Saved data entries:
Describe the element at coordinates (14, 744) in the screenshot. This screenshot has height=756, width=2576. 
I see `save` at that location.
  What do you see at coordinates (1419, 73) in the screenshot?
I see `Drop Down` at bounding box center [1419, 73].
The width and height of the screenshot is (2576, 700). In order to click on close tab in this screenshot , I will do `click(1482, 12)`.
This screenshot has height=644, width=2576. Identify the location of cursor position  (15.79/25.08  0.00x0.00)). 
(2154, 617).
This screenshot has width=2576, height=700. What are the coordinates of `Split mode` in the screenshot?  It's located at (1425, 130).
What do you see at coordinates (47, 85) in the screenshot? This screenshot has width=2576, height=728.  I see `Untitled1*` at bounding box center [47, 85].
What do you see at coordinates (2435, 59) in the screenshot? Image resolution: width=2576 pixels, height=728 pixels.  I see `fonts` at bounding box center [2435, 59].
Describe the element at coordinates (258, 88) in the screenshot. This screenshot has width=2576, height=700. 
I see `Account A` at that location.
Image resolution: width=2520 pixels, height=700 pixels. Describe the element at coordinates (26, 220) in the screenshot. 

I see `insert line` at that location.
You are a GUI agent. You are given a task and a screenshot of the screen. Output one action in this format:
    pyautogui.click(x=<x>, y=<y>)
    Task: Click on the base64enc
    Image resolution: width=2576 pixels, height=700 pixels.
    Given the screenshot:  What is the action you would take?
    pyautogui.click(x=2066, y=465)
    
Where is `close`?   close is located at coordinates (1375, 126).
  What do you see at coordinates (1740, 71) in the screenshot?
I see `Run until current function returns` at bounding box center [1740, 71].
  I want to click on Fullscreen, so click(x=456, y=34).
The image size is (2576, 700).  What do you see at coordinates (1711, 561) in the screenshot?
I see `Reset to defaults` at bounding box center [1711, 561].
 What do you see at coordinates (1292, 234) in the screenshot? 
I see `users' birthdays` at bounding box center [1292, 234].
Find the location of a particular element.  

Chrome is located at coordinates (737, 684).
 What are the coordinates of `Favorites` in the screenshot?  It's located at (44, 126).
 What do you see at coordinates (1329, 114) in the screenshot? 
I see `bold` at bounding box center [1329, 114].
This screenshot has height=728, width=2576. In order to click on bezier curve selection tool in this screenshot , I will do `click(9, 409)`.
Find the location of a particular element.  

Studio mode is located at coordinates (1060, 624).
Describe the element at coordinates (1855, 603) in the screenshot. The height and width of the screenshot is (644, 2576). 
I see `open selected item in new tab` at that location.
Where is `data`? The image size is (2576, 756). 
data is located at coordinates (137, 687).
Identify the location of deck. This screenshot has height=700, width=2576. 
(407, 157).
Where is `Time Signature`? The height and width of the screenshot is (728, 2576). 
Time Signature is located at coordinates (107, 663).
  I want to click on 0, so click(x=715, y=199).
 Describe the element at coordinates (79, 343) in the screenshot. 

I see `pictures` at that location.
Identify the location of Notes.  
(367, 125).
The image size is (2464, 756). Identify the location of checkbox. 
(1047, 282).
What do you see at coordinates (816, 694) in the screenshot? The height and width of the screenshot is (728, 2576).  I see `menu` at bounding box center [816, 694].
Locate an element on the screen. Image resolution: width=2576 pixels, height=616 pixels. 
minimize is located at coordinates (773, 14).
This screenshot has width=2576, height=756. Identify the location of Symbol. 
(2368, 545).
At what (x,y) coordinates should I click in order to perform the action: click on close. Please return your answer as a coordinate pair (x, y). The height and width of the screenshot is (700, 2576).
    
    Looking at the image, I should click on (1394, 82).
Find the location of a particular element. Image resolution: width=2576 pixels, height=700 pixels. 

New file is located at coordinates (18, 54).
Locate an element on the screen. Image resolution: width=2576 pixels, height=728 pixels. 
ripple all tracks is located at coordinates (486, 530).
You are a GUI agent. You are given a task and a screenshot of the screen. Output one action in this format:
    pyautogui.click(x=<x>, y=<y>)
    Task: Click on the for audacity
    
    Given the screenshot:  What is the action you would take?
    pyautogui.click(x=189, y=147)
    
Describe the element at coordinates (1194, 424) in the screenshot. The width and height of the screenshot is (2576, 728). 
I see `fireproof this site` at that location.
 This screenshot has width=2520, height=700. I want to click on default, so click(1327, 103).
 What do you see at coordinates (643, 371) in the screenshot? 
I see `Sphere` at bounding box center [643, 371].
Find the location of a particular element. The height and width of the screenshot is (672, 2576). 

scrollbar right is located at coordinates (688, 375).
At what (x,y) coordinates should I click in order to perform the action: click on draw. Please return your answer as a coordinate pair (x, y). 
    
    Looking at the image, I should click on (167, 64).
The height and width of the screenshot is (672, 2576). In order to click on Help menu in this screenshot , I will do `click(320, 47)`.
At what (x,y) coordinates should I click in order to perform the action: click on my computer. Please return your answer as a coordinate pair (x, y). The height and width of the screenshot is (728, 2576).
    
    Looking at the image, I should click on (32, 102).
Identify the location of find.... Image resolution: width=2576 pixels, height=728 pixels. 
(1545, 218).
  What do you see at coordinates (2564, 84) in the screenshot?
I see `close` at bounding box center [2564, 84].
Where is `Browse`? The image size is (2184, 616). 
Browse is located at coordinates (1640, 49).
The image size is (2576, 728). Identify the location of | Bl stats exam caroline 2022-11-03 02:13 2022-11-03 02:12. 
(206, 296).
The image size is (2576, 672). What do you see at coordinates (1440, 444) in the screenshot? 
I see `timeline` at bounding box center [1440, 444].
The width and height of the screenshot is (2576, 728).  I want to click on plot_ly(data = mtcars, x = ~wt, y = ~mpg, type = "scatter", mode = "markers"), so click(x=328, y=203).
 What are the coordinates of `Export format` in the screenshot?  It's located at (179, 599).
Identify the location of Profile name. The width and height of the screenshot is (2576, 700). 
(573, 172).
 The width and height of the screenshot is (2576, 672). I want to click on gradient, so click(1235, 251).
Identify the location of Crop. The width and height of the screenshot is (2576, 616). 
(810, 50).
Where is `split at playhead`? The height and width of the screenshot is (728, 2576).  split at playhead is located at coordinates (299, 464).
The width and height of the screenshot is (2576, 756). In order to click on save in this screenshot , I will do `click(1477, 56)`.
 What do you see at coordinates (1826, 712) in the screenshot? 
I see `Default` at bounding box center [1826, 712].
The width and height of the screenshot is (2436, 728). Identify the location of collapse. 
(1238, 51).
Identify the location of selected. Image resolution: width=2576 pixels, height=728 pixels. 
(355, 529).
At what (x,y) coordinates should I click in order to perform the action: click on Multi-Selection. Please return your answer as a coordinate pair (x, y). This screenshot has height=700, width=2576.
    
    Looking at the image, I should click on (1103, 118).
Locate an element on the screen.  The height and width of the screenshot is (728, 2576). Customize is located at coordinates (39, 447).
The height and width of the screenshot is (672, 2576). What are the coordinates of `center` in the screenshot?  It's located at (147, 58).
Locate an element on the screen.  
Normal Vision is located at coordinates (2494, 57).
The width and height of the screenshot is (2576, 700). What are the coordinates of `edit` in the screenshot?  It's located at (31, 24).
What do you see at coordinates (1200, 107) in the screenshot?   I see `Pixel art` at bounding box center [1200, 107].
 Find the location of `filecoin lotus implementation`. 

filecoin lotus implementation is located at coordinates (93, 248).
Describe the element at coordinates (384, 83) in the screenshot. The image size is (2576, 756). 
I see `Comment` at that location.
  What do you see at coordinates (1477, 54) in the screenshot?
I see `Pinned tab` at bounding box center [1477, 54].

EXERCISE BRIEF:
Can you update the entries above by changing every "Image resolution" to "Screen dimensions" and leaving everything else as it is?

OUTPUT FOR THIS TASK:
Describe the element at coordinates (14, 744) in the screenshot. This screenshot has height=756, width=2576. 
I see `save` at that location.
  What do you see at coordinates (1419, 73) in the screenshot?
I see `Drop Down` at bounding box center [1419, 73].
The width and height of the screenshot is (2576, 700). In order to click on close tab in this screenshot , I will do `click(1482, 12)`.
This screenshot has height=644, width=2576. Identify the location of cursor position  (15.79/25.08  0.00x0.00)). 
(2154, 617).
This screenshot has width=2576, height=700. What are the coordinates of `Split mode` in the screenshot?  It's located at (1425, 130).
What do you see at coordinates (47, 85) in the screenshot? This screenshot has width=2576, height=728.  I see `Untitled1*` at bounding box center [47, 85].
What do you see at coordinates (2435, 59) in the screenshot? Screen dimensions: width=2576 pixels, height=728 pixels.  I see `fonts` at bounding box center [2435, 59].
Describe the element at coordinates (258, 88) in the screenshot. This screenshot has width=2576, height=700. 
I see `Account A` at that location.
Screen dimensions: width=2520 pixels, height=700 pixels. Describe the element at coordinates (26, 220) in the screenshot. 

I see `insert line` at that location.
You are a GUI agent. You are given a task and a screenshot of the screen. Output one action in this format:
    pyautogui.click(x=<x>, y=<y>)
    Task: Click on the base64enc
    Screen dimensions: width=2576 pixels, height=700 pixels.
    Given the screenshot:  What is the action you would take?
    pyautogui.click(x=2066, y=465)
    
Where is `close`?   close is located at coordinates (1375, 126).
  What do you see at coordinates (1740, 71) in the screenshot?
I see `Run until current function returns` at bounding box center [1740, 71].
  I want to click on Fullscreen, so click(x=456, y=34).
The image size is (2576, 700).  What do you see at coordinates (1711, 561) in the screenshot?
I see `Reset to defaults` at bounding box center [1711, 561].
 What do you see at coordinates (1292, 234) in the screenshot? 
I see `users' birthdays` at bounding box center [1292, 234].
Find the location of a particular element.  

Chrome is located at coordinates (737, 684).
 What are the coordinates of `Favorites` in the screenshot?  It's located at (44, 126).
 What do you see at coordinates (1329, 114) in the screenshot? 
I see `bold` at bounding box center [1329, 114].
This screenshot has height=728, width=2576. In order to click on bezier curve selection tool in this screenshot , I will do `click(9, 409)`.
Find the location of a particular element.  

Studio mode is located at coordinates (1060, 624).
Describe the element at coordinates (1855, 603) in the screenshot. The height and width of the screenshot is (644, 2576). 
I see `open selected item in new tab` at that location.
Where is `data`? The image size is (2576, 756). 
data is located at coordinates (137, 687).
Identify the location of deck. This screenshot has height=700, width=2576. 
(407, 157).
Where is `Time Signature`? The height and width of the screenshot is (728, 2576). 
Time Signature is located at coordinates (107, 663).
  I want to click on 0, so click(x=715, y=199).
 Describe the element at coordinates (79, 343) in the screenshot. 

I see `pictures` at that location.
Identify the location of Notes.  
(367, 125).
The image size is (2464, 756). Identify the location of checkbox. 
(1047, 282).
What do you see at coordinates (816, 694) in the screenshot? The height and width of the screenshot is (728, 2576).  I see `menu` at bounding box center [816, 694].
Locate an element on the screen. Screen dimensions: width=2576 pixels, height=616 pixels. 
minimize is located at coordinates (773, 14).
This screenshot has width=2576, height=756. Identify the location of Symbol. 
(2368, 545).
At what (x,y) coordinates should I click in order to perform the action: click on close. Please return your answer as a coordinate pair (x, y). The height and width of the screenshot is (700, 2576).
    
    Looking at the image, I should click on (1394, 82).
Find the location of a particular element. Screen dimensions: width=2576 pixels, height=700 pixels. 

New file is located at coordinates (18, 54).
Locate an element on the screen. Screen dimensions: width=2576 pixels, height=728 pixels. 
ripple all tracks is located at coordinates (486, 530).
You are a GUI agent. You are given a task and a screenshot of the screen. Output one action in this format:
    pyautogui.click(x=<x>, y=<y>)
    Task: Click on the for audacity
    
    Given the screenshot:  What is the action you would take?
    pyautogui.click(x=189, y=147)
    
Describe the element at coordinates (1194, 424) in the screenshot. The width and height of the screenshot is (2576, 728). 
I see `fireproof this site` at that location.
 This screenshot has width=2520, height=700. I want to click on default, so click(1327, 103).
 What do you see at coordinates (643, 371) in the screenshot? 
I see `Sphere` at bounding box center [643, 371].
Find the location of a particular element. The height and width of the screenshot is (672, 2576). 

scrollbar right is located at coordinates (688, 375).
At what (x,y) coordinates should I click in order to perform the action: click on draw. Please return your answer as a coordinate pair (x, y). 
    
    Looking at the image, I should click on (167, 64).
The height and width of the screenshot is (672, 2576). In order to click on Help menu in this screenshot , I will do `click(320, 47)`.
At what (x,y) coordinates should I click in order to perform the action: click on my computer. Please return your answer as a coordinate pair (x, y). The height and width of the screenshot is (728, 2576).
    
    Looking at the image, I should click on (32, 102).
Identify the location of find.... Screen dimensions: width=2576 pixels, height=728 pixels. 
(1545, 218).
  What do you see at coordinates (2564, 84) in the screenshot?
I see `close` at bounding box center [2564, 84].
Where is `Browse`? The image size is (2184, 616). 
Browse is located at coordinates (1640, 49).
The image size is (2576, 728). Identify the location of | Bl stats exam caroline 2022-11-03 02:13 2022-11-03 02:12. 
(206, 296).
The image size is (2576, 672). What do you see at coordinates (1440, 444) in the screenshot? 
I see `timeline` at bounding box center [1440, 444].
The width and height of the screenshot is (2576, 728).  I want to click on plot_ly(data = mtcars, x = ~wt, y = ~mpg, type = "scatter", mode = "markers"), so click(x=328, y=203).
 What are the coordinates of `Export format` in the screenshot?  It's located at (179, 599).
Identify the location of Profile name. The width and height of the screenshot is (2576, 700). 
(573, 172).
 The width and height of the screenshot is (2576, 672). I want to click on gradient, so click(1235, 251).
Identify the location of Crop. The width and height of the screenshot is (2576, 616). 
(810, 50).
Where is `split at playhead`? The height and width of the screenshot is (728, 2576).  split at playhead is located at coordinates (299, 464).
The width and height of the screenshot is (2576, 756). In order to click on save in this screenshot , I will do `click(1477, 56)`.
 What do you see at coordinates (1826, 712) in the screenshot? 
I see `Default` at bounding box center [1826, 712].
The width and height of the screenshot is (2436, 728). Identify the location of collapse. 
(1238, 51).
Identify the location of selected. Screen dimensions: width=2576 pixels, height=728 pixels. 
(355, 529).
At what (x,y) coordinates should I click in order to perform the action: click on Multi-Selection. Please return your answer as a coordinate pair (x, y). This screenshot has height=700, width=2576.
    
    Looking at the image, I should click on (1103, 118).
Locate an element on the screen.  The height and width of the screenshot is (728, 2576). Customize is located at coordinates (39, 447).
The height and width of the screenshot is (672, 2576). What are the coordinates of `center` in the screenshot?  It's located at (147, 58).
Locate an element on the screen.  
Normal Vision is located at coordinates (2494, 57).
The width and height of the screenshot is (2576, 700). What are the coordinates of `edit` in the screenshot?  It's located at (31, 24).
What do you see at coordinates (1200, 107) in the screenshot?   I see `Pixel art` at bounding box center [1200, 107].
 Find the location of `filecoin lotus implementation`. 

filecoin lotus implementation is located at coordinates (93, 248).
Describe the element at coordinates (384, 83) in the screenshot. The image size is (2576, 756). 
I see `Comment` at that location.
  What do you see at coordinates (1477, 54) in the screenshot?
I see `Pinned tab` at bounding box center [1477, 54].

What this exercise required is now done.